Das Softwareunternehmen Intershop hatte zu Jahresbeginn für das vierte Quartal das Erreichen der Gewinnschwelle angekündigt. Analysten sind jedoch skeptisch. Bislang arbeite Intershop nicht profitabel.

ddp/vwd HAMBURG. Die Gesamtjahresprognose der Intershop Communications AG in Hamburg steht aus Analystensicht im Mittelpunkt der für Mittwoch geplanten Vorlage der Quartalszahlen für die ersten drei Monate. Der Hersteller von Spezialsoftware hatte trotz des Einbruchs bei Gewinn und Umsatz zu Jahresbeginn für das vierte Quartal das Erreichen der Gewinnschwelle angekündigt. Wie andere Analysten auch hält Felix Ellmann von SES Research das allerdings für eine Spekulation, an deren Verwirklichung er nicht glaubt. Bislang sei bei Intershop kein Turnaround erkennbar. So wäre man einen großen Schritt weiter, wenn der Vorstand des einstigen Startup-Vorzeigeunternehmens darlegen würde, wie die Pläne in die Tat umgesetzt werden sollen, betonte Ellmann.

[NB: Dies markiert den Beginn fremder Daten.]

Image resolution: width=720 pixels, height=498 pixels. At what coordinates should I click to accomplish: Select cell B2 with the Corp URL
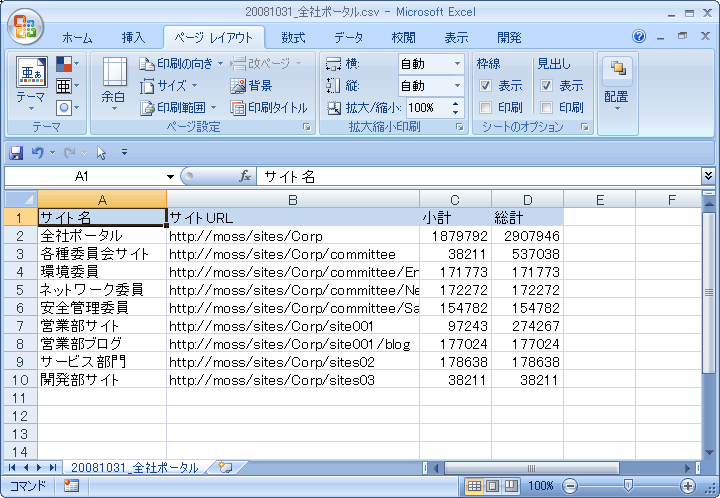pos(292,236)
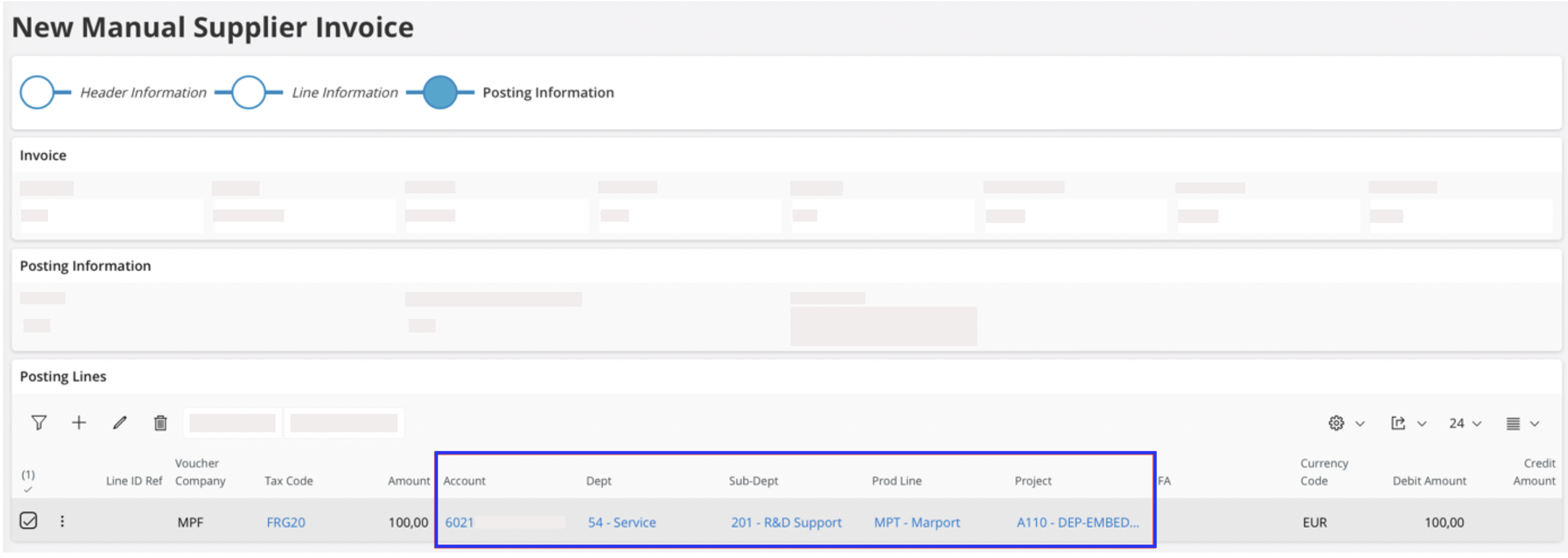
Task: Open the 54 - Service department link
Action: click(622, 522)
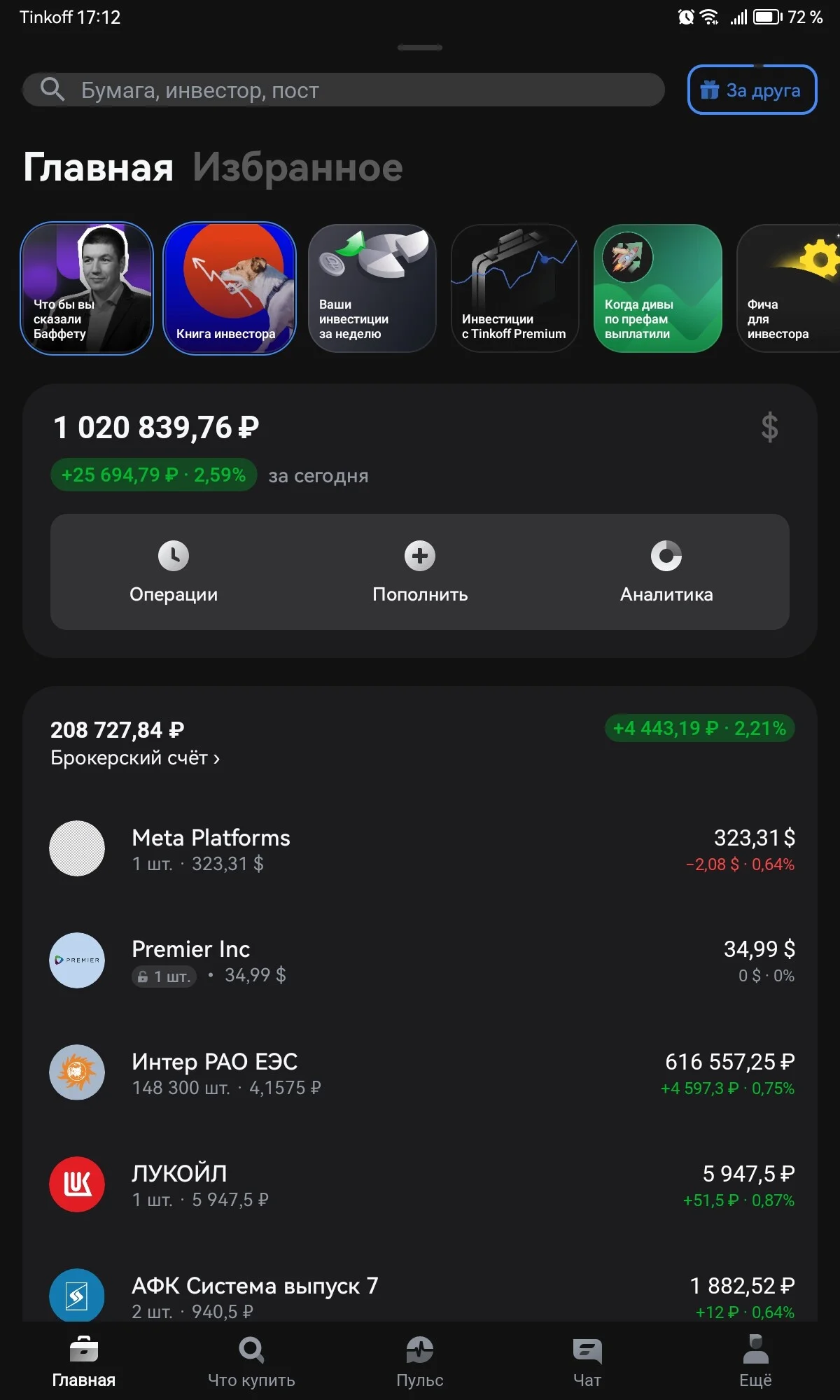Pull the top sheet drag handle
Image resolution: width=840 pixels, height=1400 pixels.
(420, 48)

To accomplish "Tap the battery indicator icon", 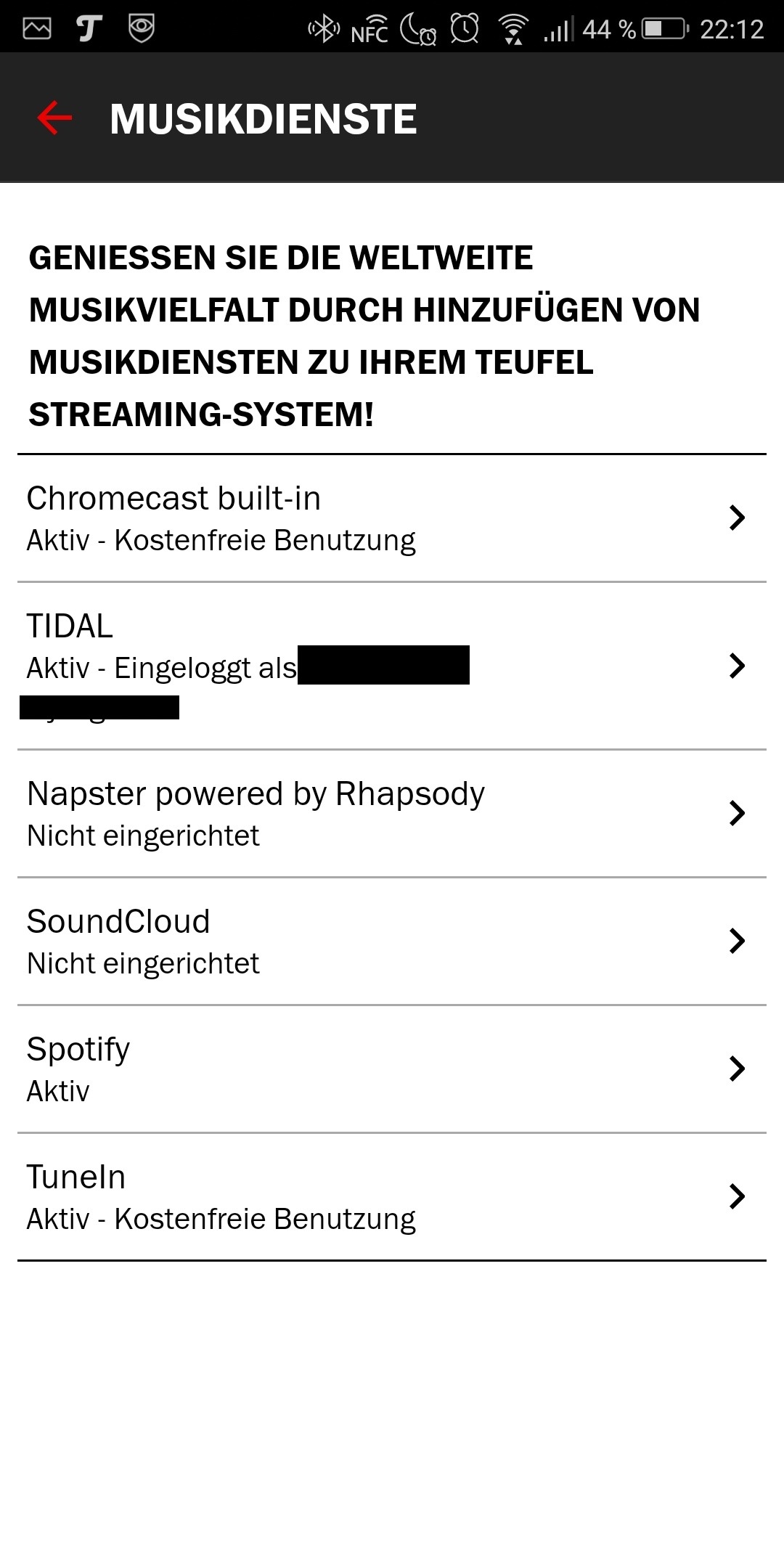I will pyautogui.click(x=665, y=29).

Intershop hatte Ende März prognostiziert, dass das gewöhnliche operative Ergebnis in den ersten drei Monaten mit minus etwa 33 Millionen Euro (65 Millionen Mark) auf dem Niveau des vierten Quartals 2000 gehalten werde. Der Umsatz werde zwischen 18 Millionen und 20 Millionen Euro liegen statt zunächst geplanter 30,2 Millionen Euro. Für das zweite Quartal wurden reduzierte operative Kosten und steigende Umsätze in Aussicht gestellt. Die Rücknahme der Prognose begründete der Vorstand mit der konjunkturellen Schwäche und den längeren Vertriebszyklen in den USA und in Asien. Das Unternehmen befinde sich in der Umsetzung des Restrukturierungsprogramms.

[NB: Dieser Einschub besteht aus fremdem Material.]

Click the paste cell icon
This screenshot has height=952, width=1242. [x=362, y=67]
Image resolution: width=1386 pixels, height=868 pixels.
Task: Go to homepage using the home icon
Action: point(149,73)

Aktie notiert weiterhin äußerst schwach

Ellmann rechnet damit, dass Intershop den für das Gesamtjahr prognostizierten Umsatz von 140 Millionen bis 160 Millionen Euro nicht erreichen, sondern eher rund 100 Millionen Euro ausweisen wird. Dabei sei Europa wegen des stabileren Marktes das zentrale Unternehmensthema. Die USA spielten nicht mehr die große Rolle.

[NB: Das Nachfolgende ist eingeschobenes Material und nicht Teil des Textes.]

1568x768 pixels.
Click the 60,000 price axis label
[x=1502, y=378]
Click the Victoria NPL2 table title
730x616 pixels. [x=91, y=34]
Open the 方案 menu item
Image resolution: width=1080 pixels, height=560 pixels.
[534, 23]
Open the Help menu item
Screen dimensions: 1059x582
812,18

Der Aktienkurs von Intershop war am Tag der Gewinnwarnung Anfang Januar im elektronischen Handel der Frankfurter Börse um über 60 Prozent auf knapp zwölf Euro eingebrochen und notierte damit so niedrig wie seit Juni 1999 nicht mehr. Gegenüber dem Rekordhoch von rund 135 Euro neuneinhalb Monate zuvor verlor das Papier gut 90 Prozent seines Börsenwertes. Doch damit war die Talfahrt noch nicht beendet: Auch dieser Kurs viertelte sich noch und erreichte am 9. April mit 2,95 Euro sein Tief. Am Montag ging das Papier mit 3,90 Euro aus dem Handel.